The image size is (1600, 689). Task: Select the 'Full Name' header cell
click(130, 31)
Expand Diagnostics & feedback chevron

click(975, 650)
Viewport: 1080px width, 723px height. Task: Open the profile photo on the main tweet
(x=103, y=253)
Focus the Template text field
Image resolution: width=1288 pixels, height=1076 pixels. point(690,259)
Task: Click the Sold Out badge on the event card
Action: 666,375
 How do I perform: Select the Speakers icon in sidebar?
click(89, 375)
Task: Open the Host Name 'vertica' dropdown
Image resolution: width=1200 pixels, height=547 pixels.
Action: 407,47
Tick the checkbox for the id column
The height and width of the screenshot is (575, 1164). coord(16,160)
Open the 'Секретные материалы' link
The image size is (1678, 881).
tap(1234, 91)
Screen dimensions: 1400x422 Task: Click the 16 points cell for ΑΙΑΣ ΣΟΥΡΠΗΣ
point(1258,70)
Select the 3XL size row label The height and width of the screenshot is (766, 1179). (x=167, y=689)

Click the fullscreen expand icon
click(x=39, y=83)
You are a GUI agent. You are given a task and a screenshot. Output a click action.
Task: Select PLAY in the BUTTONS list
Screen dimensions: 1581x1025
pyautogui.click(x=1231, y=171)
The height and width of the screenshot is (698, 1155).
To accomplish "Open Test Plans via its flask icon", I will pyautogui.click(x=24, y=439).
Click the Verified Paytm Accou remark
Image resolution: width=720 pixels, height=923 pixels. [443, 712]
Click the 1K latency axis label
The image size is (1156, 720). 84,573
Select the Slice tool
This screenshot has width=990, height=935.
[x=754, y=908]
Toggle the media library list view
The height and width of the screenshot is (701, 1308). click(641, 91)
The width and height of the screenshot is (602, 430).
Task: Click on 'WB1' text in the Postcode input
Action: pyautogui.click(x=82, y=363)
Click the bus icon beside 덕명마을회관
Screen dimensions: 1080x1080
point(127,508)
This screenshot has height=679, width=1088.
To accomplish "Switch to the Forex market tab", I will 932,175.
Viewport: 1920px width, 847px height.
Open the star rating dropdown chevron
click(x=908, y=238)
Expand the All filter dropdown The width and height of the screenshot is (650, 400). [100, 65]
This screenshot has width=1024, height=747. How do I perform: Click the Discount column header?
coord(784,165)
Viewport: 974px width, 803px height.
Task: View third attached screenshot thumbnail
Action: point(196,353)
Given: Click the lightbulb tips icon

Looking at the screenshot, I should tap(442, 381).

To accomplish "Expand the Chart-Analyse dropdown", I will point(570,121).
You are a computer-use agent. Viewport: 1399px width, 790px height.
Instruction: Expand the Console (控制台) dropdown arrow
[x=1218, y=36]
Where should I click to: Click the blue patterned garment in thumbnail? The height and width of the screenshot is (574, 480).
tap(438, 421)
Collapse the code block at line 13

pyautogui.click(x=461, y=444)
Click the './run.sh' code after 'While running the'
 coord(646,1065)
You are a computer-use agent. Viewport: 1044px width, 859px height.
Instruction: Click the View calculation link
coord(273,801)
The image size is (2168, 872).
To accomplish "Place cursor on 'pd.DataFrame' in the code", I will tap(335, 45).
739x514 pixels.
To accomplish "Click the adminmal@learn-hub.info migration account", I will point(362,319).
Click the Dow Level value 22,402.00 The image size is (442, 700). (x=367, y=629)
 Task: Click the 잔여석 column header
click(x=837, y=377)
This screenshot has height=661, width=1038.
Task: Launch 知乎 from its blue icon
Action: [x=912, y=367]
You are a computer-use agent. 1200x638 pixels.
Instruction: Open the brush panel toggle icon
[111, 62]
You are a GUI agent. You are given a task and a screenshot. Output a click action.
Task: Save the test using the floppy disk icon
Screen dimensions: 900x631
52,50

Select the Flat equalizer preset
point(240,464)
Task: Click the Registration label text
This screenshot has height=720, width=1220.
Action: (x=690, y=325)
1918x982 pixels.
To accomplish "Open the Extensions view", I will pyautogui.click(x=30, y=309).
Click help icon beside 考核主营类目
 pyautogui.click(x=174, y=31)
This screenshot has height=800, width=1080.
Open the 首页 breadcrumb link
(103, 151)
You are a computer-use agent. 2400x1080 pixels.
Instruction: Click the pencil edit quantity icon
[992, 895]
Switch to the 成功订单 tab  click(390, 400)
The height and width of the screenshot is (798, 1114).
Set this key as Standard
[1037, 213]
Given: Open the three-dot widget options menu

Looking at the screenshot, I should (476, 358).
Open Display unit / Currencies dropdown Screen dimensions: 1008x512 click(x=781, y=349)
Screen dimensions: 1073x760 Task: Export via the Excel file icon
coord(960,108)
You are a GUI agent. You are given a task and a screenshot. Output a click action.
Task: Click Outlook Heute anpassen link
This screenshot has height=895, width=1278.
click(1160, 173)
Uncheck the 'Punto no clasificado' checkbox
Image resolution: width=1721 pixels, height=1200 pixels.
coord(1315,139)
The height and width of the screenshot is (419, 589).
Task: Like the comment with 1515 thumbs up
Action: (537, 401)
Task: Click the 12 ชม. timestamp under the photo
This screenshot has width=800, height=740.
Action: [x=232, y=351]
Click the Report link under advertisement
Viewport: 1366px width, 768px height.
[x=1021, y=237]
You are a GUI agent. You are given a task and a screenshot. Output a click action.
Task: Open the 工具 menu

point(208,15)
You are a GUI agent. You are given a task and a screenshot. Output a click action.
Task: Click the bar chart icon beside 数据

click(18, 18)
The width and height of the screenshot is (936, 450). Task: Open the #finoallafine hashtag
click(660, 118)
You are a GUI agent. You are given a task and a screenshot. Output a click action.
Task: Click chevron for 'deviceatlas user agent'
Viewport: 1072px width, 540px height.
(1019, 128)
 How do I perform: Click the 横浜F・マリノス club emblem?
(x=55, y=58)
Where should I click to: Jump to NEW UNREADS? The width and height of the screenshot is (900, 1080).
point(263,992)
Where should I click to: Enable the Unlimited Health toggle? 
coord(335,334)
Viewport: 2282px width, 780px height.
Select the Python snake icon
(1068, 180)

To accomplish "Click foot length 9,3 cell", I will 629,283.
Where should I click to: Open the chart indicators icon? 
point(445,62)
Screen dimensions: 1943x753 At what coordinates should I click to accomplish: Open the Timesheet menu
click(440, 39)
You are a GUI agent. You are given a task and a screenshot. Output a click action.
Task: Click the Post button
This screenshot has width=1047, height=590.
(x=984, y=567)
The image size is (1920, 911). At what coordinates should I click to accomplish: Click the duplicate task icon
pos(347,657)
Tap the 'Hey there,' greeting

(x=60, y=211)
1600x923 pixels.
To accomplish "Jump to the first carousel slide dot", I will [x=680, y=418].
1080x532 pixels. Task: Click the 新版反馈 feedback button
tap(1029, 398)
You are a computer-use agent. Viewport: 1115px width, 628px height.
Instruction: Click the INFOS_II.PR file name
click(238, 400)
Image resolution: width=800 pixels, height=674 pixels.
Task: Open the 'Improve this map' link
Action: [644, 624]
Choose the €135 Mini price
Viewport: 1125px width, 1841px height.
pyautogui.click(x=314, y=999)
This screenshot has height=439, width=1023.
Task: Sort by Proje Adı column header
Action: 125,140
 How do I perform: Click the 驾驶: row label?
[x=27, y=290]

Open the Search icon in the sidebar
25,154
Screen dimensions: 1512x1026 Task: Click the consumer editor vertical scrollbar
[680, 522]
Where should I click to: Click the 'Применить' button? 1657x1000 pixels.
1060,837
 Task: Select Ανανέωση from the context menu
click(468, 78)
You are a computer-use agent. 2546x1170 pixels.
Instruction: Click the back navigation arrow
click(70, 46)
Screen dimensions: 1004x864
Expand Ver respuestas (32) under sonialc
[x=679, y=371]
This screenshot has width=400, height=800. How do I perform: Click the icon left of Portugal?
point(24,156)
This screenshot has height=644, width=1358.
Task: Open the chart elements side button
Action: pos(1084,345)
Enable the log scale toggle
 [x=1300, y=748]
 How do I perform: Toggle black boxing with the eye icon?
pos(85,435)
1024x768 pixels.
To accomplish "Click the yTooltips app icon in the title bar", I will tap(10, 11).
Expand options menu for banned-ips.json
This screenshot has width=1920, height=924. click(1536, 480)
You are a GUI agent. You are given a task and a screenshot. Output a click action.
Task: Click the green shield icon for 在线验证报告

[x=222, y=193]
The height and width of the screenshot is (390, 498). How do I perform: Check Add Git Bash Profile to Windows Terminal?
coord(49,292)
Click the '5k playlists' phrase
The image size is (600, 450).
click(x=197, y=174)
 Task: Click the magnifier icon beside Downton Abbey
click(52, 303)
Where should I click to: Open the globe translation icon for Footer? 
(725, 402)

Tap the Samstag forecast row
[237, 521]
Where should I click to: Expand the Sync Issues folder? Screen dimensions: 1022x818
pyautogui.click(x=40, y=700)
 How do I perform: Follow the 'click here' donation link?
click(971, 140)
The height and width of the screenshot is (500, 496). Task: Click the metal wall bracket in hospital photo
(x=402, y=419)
.....
## Requirement
Write down how many lines of the data above contain the string "Switch", and include nothing besides that number.

## Written response
2